## Travail à réaliser
Pourriez-vous poursuivre l'entretien consacré au recueil Le train de la vie en rédigeant la suite qui vient après sa dernière question ?

## Passage du texte

Quel message phare désireriez-vous faire passer en publiant cet ouvrage ?
A travers Le train de la vie, j’aimerais montrer aux lecteurs que ce n’est pas parce qu’on a 15 ans, 20 ans qu’on ne peut pas atteindre une certaine maturité. La première fois que j’ai donné un poème à mes parents, cela s’appelle Le choix à faire, j’avais 12 ans. Mon père a dit que c’est bien, mais que c’est de qui ? Il n’avait pas réalisé que sa petite fille de 12 ans avait acquis une certaine maturité d’esprit pour pouvoir écrire ces choses et c’est aussi un moyen de dire à mes consœurs et congénères de toujours croire en leurs rêves. Il ne faut jamais laisser les autres te dissuader par rapport à ton rêve. Si moi-même j’avais écouté certaines personnes, aujourd’hui, ce recueil ne sortirait pas.  

Pourquoi avoir opté pour la poésie au lieu de faire du roman ?
J’ai actuellement six romans à mon actif que je n’ai pas encore édités. J’ai une nouvelle aussi. J’ai choisi la poésie parce que c’est un art qui est en train de mourir et je l’ai jumelé avec le slam. Vous découvrirez lors de la lecture que je joue sur la sonorité. Je ne respecte pas forcément les règles classiques de la poésie. Je préfère les rimes croisées, embrassées. Je prends par exemple un son en «eur» ou en «ens» et je fais une poésie dessus. Cela s’appelle du slam. Ce que je voudrais faire, c’est de mélanger les deux genres (poésie et slam, Ndlr), de sorte que les anciens qui demeurent dans la poésie classique et nous les jeunes qui migrons vers le slam soient en accord et en phase. Aujourd’hui, j’apporte un certain mixage à la poésie.

Pourquoi avez-vous choisi une maison d’édition extérieure pour la publication de votre livre ?
J’avais fait des démarches pour éditer mes publications dans une maison d’édition locale, mais j’ai constaté que c’est un peu difficile pour se faire éditer au Sénégal. Au début de mes publications, j’étais étudiante et je n’avais pas forcément les moyens. Et selon ce qu’on m’avait dit, l’auteur se charge lui-même de la communication et des autres charges afférentes. En ce moment, j’avais besoin d’une maison qui puisse me supporter. C’est dans ces conditions que je me suis tournée vers Phoenix International et dans le cadre du lancement officiel de cet ouvrage, ce sont eux qui s’occupent des autres charges.
 
Auriez-vous d’autres passions dans la vie en dehors de l’animation et de l’écriture ?
Je suis dans le monde de la communication, je conseille et j’ai ma propre agence de communication spécialisée dans la communication d’images. En dehors de cela, je suis passionnée des arts martiaux (karaté), de la danse qui est un moyen pour moi de me libérer du stress.   

Rêveriez-vous d’une carrière d’animatrice à la télévision ?

## Extrait de données
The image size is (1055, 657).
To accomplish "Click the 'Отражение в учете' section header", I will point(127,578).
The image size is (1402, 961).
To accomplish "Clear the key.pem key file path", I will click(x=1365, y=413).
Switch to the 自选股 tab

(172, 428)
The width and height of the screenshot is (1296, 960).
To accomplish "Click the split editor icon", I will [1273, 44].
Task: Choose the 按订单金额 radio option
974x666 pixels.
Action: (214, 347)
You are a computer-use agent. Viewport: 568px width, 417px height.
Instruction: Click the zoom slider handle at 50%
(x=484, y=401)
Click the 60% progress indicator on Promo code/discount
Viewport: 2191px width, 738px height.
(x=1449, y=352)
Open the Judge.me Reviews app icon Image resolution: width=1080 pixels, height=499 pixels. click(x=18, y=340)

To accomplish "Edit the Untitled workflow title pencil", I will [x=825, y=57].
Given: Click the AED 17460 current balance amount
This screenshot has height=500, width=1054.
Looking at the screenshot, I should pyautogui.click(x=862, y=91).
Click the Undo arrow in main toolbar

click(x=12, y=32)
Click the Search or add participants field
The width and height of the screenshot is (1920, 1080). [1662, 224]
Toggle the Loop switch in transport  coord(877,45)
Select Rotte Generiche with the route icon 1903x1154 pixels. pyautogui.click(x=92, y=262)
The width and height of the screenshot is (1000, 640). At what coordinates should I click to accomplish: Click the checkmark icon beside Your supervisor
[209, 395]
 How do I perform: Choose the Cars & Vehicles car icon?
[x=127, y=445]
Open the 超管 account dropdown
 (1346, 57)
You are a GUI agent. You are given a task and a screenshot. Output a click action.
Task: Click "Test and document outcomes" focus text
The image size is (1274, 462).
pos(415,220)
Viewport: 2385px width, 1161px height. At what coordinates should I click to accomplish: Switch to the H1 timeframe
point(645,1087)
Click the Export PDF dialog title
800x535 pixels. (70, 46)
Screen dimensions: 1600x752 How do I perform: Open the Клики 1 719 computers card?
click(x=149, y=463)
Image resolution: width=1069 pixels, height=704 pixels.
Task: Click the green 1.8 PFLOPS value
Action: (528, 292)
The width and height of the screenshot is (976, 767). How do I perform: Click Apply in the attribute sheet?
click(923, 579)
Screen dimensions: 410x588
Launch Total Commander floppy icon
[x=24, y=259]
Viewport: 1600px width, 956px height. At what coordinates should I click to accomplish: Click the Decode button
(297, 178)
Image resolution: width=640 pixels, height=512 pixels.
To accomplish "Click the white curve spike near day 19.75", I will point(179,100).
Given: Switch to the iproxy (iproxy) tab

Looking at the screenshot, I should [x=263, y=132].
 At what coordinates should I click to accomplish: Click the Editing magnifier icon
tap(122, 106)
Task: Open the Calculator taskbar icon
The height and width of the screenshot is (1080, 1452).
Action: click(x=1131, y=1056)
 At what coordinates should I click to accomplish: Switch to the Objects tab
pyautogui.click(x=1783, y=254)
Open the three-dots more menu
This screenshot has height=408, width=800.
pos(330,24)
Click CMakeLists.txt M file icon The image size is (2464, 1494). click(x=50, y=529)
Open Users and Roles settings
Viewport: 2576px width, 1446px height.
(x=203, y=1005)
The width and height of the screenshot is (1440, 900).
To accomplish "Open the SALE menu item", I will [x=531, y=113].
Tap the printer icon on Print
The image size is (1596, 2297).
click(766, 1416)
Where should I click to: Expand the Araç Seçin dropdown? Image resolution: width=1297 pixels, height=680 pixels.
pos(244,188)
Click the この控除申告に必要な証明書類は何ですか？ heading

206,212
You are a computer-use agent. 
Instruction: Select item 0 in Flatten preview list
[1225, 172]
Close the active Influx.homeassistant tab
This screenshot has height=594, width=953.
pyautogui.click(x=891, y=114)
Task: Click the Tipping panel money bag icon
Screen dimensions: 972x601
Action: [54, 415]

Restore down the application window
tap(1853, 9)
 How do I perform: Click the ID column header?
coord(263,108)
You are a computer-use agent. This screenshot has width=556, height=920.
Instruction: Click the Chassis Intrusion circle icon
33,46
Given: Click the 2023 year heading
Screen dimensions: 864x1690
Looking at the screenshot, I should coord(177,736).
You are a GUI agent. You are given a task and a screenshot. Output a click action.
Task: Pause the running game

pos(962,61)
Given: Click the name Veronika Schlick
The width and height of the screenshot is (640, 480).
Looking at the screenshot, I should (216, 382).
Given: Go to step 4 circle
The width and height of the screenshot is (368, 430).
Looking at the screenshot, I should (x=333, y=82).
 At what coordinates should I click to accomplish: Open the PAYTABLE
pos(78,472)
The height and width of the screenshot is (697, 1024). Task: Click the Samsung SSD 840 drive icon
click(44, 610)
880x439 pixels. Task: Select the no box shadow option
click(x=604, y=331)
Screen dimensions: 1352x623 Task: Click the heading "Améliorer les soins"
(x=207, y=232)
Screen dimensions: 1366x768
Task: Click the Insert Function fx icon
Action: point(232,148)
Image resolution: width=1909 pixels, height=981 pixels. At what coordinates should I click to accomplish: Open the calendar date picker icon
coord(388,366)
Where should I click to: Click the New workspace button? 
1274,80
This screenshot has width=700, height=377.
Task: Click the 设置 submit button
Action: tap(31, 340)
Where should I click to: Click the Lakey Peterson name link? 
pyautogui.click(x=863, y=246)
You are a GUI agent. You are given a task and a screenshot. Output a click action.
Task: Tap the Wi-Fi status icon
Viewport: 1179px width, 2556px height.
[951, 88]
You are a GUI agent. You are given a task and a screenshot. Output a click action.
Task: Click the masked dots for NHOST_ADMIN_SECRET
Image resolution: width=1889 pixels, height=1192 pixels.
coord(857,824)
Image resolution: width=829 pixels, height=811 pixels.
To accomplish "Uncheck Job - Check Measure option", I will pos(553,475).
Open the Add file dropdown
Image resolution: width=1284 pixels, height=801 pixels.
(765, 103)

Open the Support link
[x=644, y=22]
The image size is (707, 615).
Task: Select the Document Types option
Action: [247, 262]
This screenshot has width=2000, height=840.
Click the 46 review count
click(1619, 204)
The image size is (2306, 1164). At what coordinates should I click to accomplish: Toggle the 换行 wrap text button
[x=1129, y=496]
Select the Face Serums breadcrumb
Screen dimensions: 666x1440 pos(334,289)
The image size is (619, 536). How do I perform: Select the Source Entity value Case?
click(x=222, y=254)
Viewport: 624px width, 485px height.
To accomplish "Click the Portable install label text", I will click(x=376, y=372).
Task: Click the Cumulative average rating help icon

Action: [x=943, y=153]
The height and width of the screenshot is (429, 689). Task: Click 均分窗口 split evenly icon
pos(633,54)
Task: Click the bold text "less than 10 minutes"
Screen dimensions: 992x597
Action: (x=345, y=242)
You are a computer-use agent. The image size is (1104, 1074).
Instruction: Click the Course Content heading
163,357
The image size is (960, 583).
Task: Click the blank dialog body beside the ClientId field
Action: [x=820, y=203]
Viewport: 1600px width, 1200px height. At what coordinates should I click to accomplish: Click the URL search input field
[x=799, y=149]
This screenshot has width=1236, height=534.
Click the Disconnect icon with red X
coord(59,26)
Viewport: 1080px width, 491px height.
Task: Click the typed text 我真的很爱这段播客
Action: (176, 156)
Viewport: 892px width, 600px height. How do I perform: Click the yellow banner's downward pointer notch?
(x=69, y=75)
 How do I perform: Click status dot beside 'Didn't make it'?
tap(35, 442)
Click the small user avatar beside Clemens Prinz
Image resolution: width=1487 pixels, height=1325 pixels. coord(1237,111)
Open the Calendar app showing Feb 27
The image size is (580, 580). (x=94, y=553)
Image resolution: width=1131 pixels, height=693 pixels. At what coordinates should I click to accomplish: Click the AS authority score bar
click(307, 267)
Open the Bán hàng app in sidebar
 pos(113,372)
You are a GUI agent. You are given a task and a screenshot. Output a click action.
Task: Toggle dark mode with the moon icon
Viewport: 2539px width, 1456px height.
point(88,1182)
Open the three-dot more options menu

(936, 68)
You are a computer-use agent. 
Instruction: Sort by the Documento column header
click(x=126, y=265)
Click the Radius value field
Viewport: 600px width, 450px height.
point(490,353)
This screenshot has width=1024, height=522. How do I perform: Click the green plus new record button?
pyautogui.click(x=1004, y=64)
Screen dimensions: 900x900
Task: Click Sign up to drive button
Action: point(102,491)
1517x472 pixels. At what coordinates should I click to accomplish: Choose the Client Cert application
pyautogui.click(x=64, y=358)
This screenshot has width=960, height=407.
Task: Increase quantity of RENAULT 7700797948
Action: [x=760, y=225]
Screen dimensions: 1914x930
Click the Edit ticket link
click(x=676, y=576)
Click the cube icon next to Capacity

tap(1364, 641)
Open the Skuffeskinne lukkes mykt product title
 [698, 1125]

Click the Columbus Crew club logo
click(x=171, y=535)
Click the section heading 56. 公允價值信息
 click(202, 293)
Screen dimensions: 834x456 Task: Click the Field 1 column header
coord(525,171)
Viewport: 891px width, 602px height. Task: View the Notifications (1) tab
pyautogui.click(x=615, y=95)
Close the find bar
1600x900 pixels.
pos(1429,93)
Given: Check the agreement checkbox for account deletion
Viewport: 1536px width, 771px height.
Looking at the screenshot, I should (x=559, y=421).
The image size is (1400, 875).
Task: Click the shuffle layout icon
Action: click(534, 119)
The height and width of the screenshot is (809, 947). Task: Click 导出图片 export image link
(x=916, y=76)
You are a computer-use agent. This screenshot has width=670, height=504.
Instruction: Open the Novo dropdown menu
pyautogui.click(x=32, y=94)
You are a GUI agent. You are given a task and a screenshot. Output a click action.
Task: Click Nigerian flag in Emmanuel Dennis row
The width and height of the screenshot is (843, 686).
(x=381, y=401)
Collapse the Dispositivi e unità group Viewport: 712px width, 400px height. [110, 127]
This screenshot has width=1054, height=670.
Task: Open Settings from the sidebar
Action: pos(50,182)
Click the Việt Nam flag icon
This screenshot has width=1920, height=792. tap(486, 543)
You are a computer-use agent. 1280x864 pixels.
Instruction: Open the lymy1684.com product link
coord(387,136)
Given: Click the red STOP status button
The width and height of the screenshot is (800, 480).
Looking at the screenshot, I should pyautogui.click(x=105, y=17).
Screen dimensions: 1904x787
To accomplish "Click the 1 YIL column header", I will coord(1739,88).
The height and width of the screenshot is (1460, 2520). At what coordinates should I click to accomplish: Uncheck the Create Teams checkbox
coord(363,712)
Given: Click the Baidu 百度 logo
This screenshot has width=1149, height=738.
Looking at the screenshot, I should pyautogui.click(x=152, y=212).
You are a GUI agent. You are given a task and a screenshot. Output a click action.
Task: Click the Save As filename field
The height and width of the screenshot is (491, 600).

## Réponse à fournir
Je suis rentrée dans l’animation par pure passion. Depuis l’enfance, j’ai toujours voulu faire de l’animation. De la même manière que j’ai toujours voulu écrire, faire ressortir un message et par la grâce de Dieu, je l’ai fait. Si on me propose une autre émission sérieuse, cela m’irait aussi, mais l’animation n’est pas forcément ma finalité. Mon ambition, c’est de rester dans mon propre business, que ce soit dans le business de l’écriture, de la communication, je préfère évoluer dans ce monde. 

L’animation ne permet-elle pas de s’épanouir selon vous ?
Pas du tout. Il suffit de trouver sa voie. D’aucuns ont trouvé leur voie dans le domaine de l’animation et qui sont vraiment épanouis. Peut-être qu’après Hi ! Tech, on me proposera une autre émission qui ne me permettra plus de m’épanouir. Mais aujourd’hui, cela n’est pas ma finalité. Toutefois, l’animation permet de travailler en équipe, de rencontrer des personnalités merveilleuses, ce qui n’est pas le cas partout. 

Dans la vie, quelle est la personne à qui vous aimeriez vous identifier ?
(Rires) ? Je me trouve assez complexe pour m’identifier à quelqu’un d’autre, je reste moi-même. Par contre, on va dire que je ressemble beaucoup à mon père. 

Auriez-vous des idoles ?
Idole ? C’est trop poussé. Mais il y a des  personnes que je respecte compte tenu de ce qu’ils ont accompli ou pour leur abnégation. Par exemple, Baudelaire, Racine, Victor Hugo, Léopold Sédar Senghor, Abdoulaye Wade qui, malgré tout ce qui s’est dit sur lui, m’a beaucoup marquée. J’ai d’ailleurs une affection de petite fille à grand papa pour lui. 

Faites-vous allusion à Wade le politique ou l’intellectuel ?
Je dirai plutôt Wade le Machiavel (rires).

Etes-vous féministe ?
Mon entourage le pense, mais je ne le suis pas. Toutefois, je suis pour le respect de la femme. Je n’aime pas qu’on prenne la femme comme celle qui doit être à la maison, à la cuisine ou qu’on dise qu’une femme ne doit pas avoir de grandes ambitions. C’est une remarque sexiste qui peut me mettre dans tous mes états. Bref, pour moi, l’homme et la femme sont les mêmes. 

C’est qui l’homme idéal dans la vie pour Merry ?
(Rires). Merry a appris au fil du temps que l’homme idéal n’existe pas, mais l’homme idéal de Merry sera à l’image de son papa, c’est-à-dire un homme plein de caractères, aimant et fier de montrer son amour envers sa femme et sa famille. Un prototype que je ne trouve pas encore.
 
Quel regard portez-vous sur la polygamie ?
C’est un sujet sur lequel je ne débats jamais (rires), puisque je suis tout à fait contre la polygamie. Je suis issue d’une famille monogame avec un père qui est fier de dire qu’il est monogame. Certes, la société sénégalaise est formatée et cette habitude (la polygamie, Ndlr) se transmet de famille en famille. L’homme de manière générale est par nature polygame, mais il revient à la femme de le recadrer si possible. Je prie pour que je ne sois pas amoureuse d’un homme polygame ou vice versa (rires).

De quoi avez-vous plus peur dans la vie ?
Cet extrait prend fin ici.